The walleye fishing this year has been the best in recent memory. A lot of 15-16" fish around. If the lake hasn't turned over yet, check drop offs at the depth of the thermocline in the north end or suspended in the basin at about that depth (~30fow). After turnover, they'll be spread out in the basin from 30-40 fow on bottom. If the lake is in active turnover, look for green weeds. 

I don't think the south end turns over drastically. If there is a bad bloom or any bloom really and the weeds have died off, there is a good Aug/Sept bite in the basin on crankbaits with two or three colors of leadcore over 17-20 fow.


----------



## Brahmabull71

kingfisher72 said:


> The walleye fishing this year has been the best in recent memory. A lot of 15-16" fish around. If the lake hasn't turned over yet, check drop offs at the depth of the thermocline in the north end or suspended in the basin at about that depth (~30fow). After turnover, they'll be spread out in the basin from 30-40 fow on bottom. If the lake is in active turnover, look for green weeds.
> 
> I don't think the south end turns over drastically. If there is a bad bloom or any bloom really and the weeds have died off, there is a good Aug/Sept bite in the basin on crankbaits with two or three colors of leadcore over 17-20 fow.
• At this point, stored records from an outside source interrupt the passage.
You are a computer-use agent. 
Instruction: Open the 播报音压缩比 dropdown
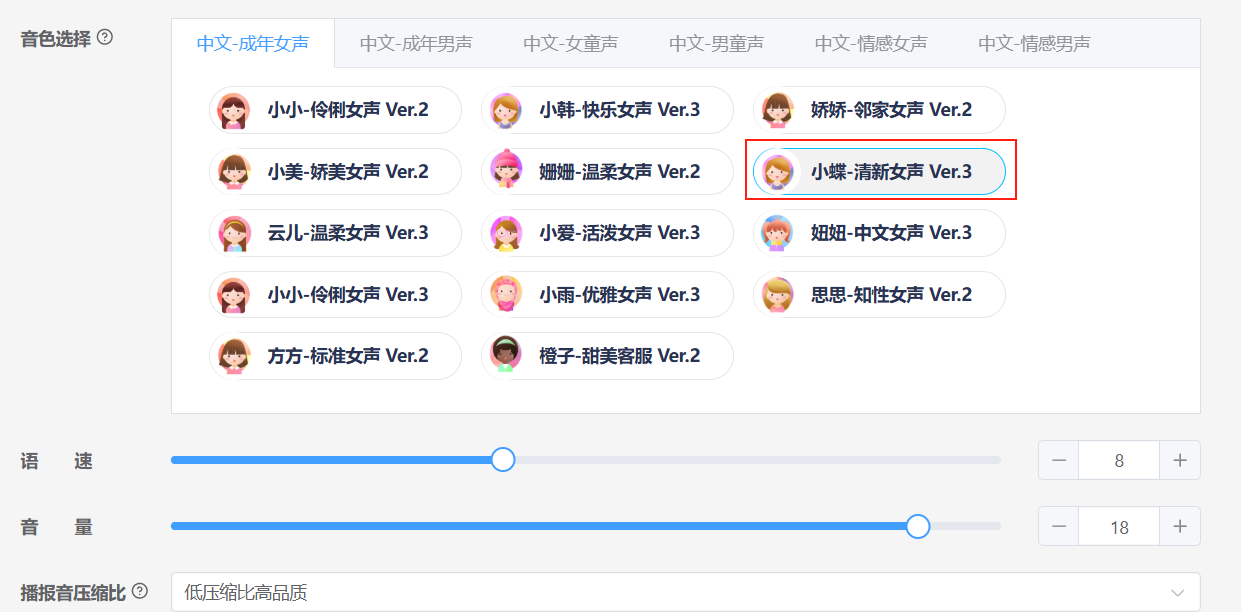pos(686,592)
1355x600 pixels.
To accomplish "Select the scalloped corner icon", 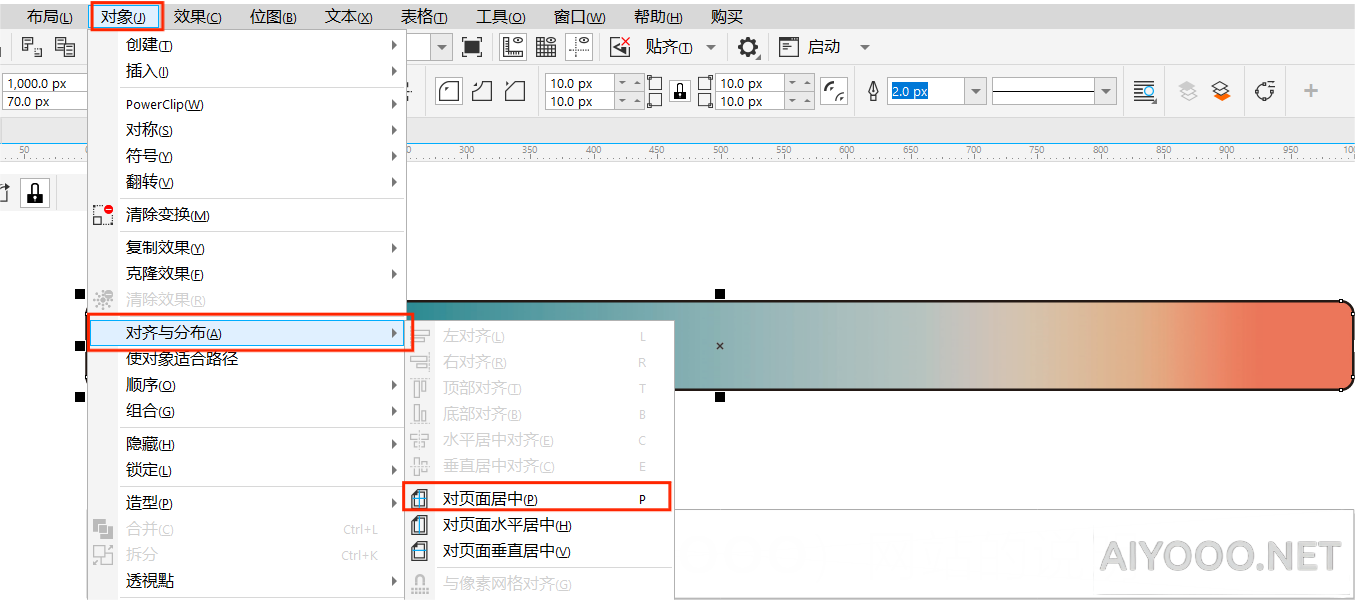I will (x=482, y=92).
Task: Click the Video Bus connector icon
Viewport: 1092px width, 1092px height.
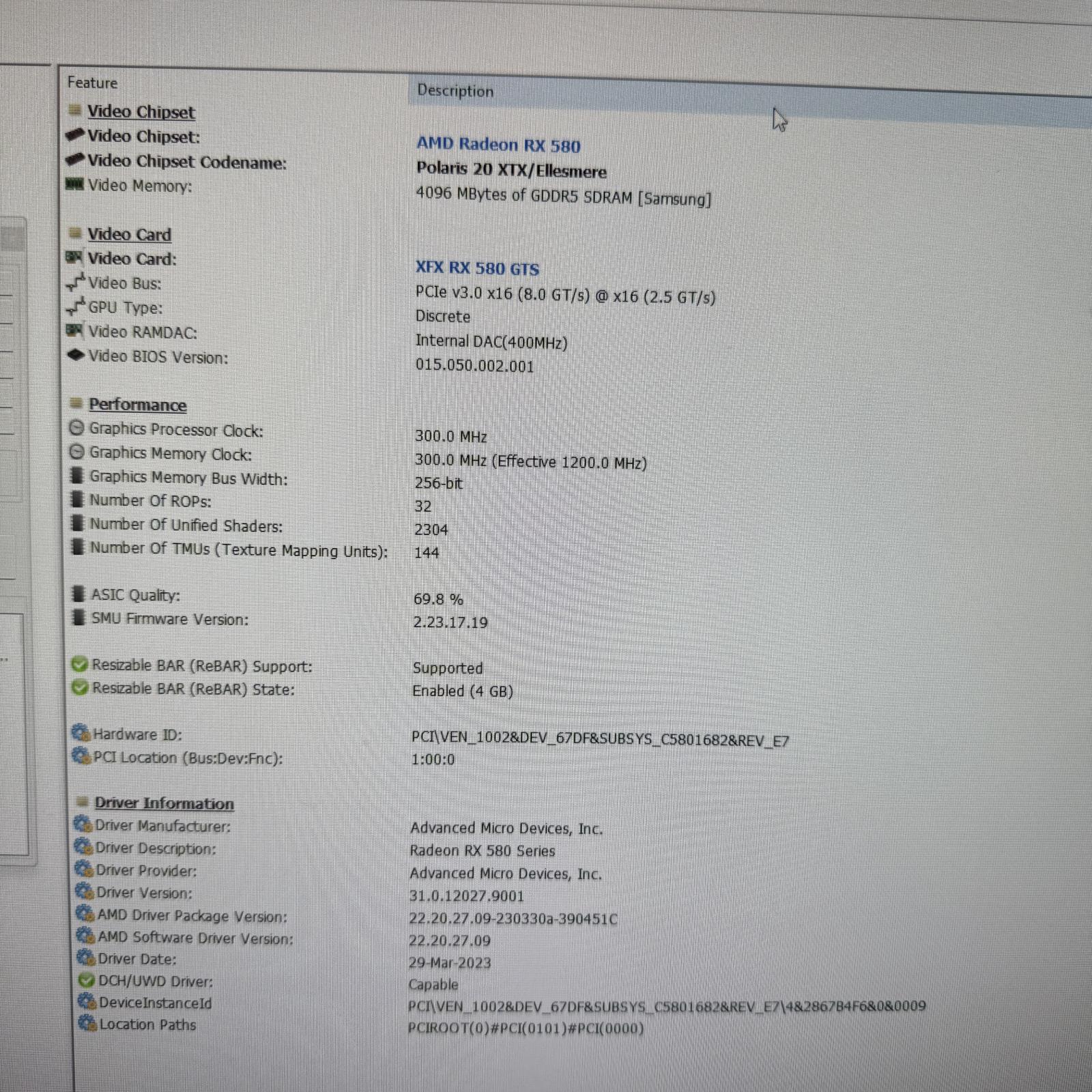Action: click(x=76, y=282)
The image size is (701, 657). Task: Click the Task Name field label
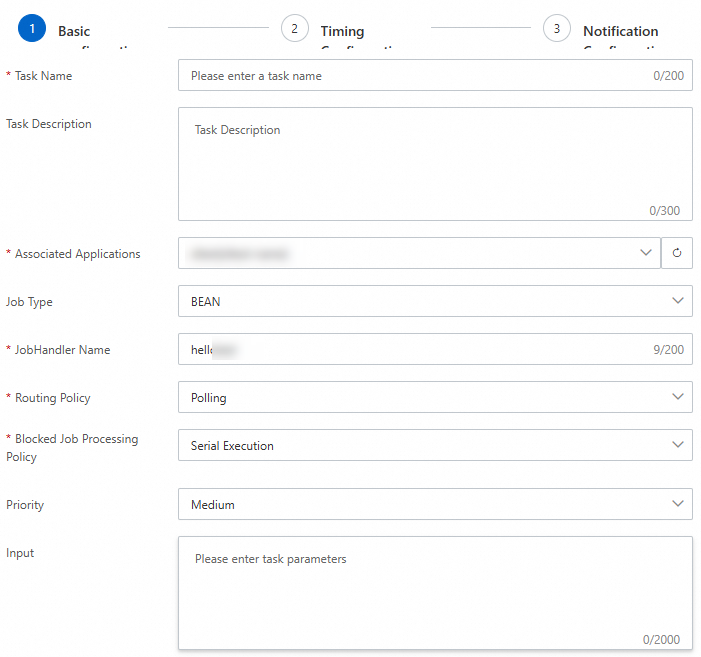[x=43, y=76]
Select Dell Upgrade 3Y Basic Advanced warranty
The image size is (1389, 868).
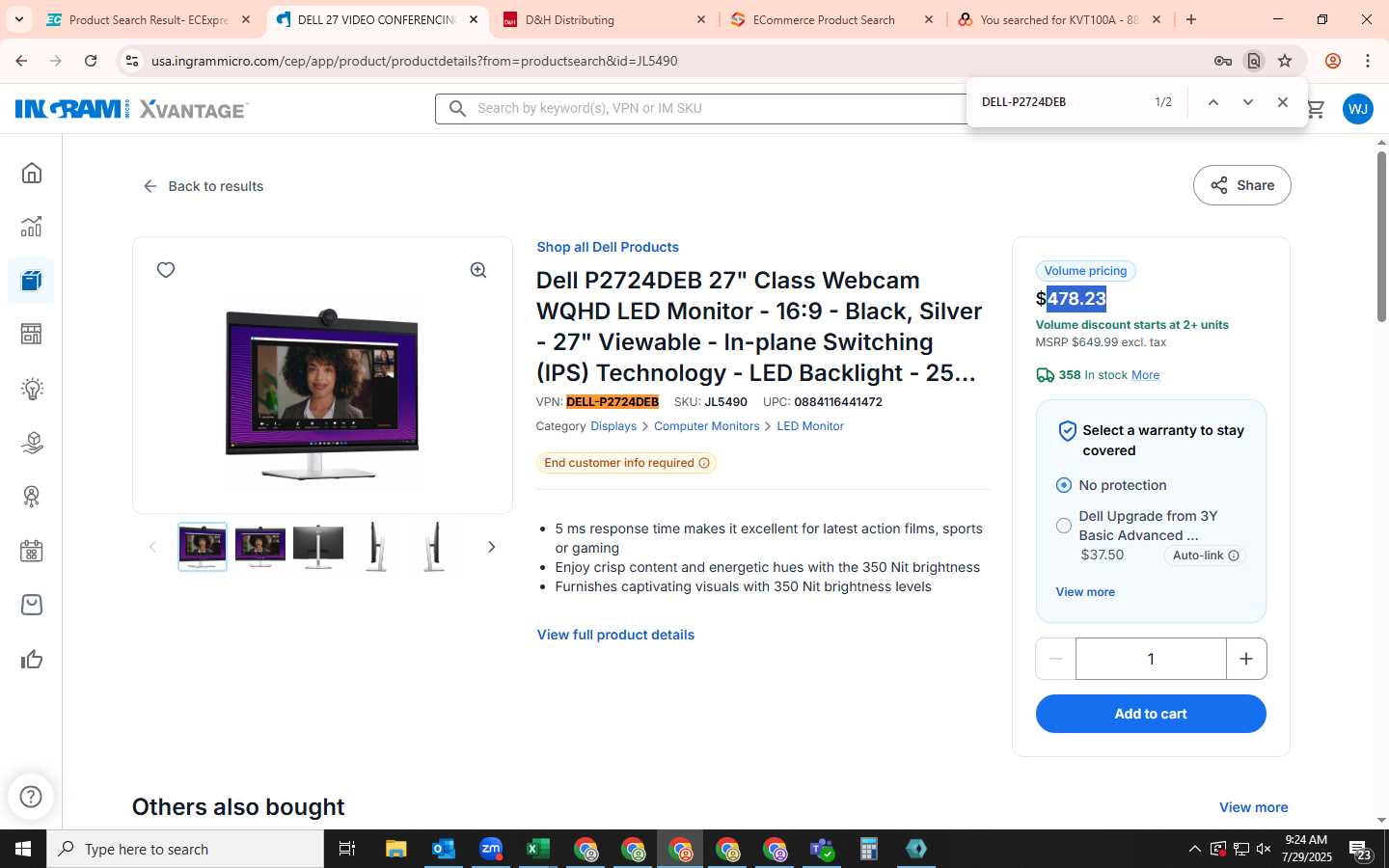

What baits for Walleye are used?


----------



## Bleeding Minnow

Thanks guys. I was there in the spring (my 6th spring trip) and chased smallies most of that week. We spent one day trolling harnesses outside the weeds but only managed 2 eyes and a mess of perch that all went back. We are only going to have 2 days to fish at best for this quick fall trip and buddy really wants to do a fresh fry one day so will probably try to find some eyes and fall back on perch. I want to get in at least one good muskie troll and hoping we find some bass to play with as well.


----------



## kingfisher72

Jigging raps or jigging spoons along the deep weed edge or in the basin usually. The traditional hot baits with leadcore were always the hotntot or thinfin in realistic perch. I like the F11 rapala in firetiger too. The particular bait probably isn't important though. Sometimes the perch can get annoying. Usually by speeding up you'll miss them but still get walleye....2.5-3.5 mph.


----------



## Bleeding Minnow

kingfisher72 said:


> Jigging raps or jigging spoons along the deep weed edge or in the basin usually. The traditional hot baits with leadcore were always the hotntot or thinfin in realistic perch. I like the F11 rapala in firetiger too. The particular bait probably isn't important though. Sometimes the perch can get annoying. Usually by speeding up you'll miss them but still get walleye....2.5-3.5 mph.


booked our cabin yesterday. i need to get that jigging rap technique down for both chautauqua and canada trips. #7s and #9s i imagine? for trolling are you generally opting for cranks over harnesses? im sure its nice to cover some water with cranks and avoid the bait snatchers. then maybe drop waypoints on active zones and come back with a jigging technique. problem is i haven't used leadcore before and am unsure of the associated learning curve. how about something that dives into that 17-20' range like flicker minnows or top 20s? i have some old lightning shads that will get down as well. i find the flickers and lightning shads a pain to keep tuned though.


----------



## kingfisher72

I don't usually mess with crawler harnesses here myself. Too many bait thieves. Plenty of people do and go with that if you're comfortable with it, though. 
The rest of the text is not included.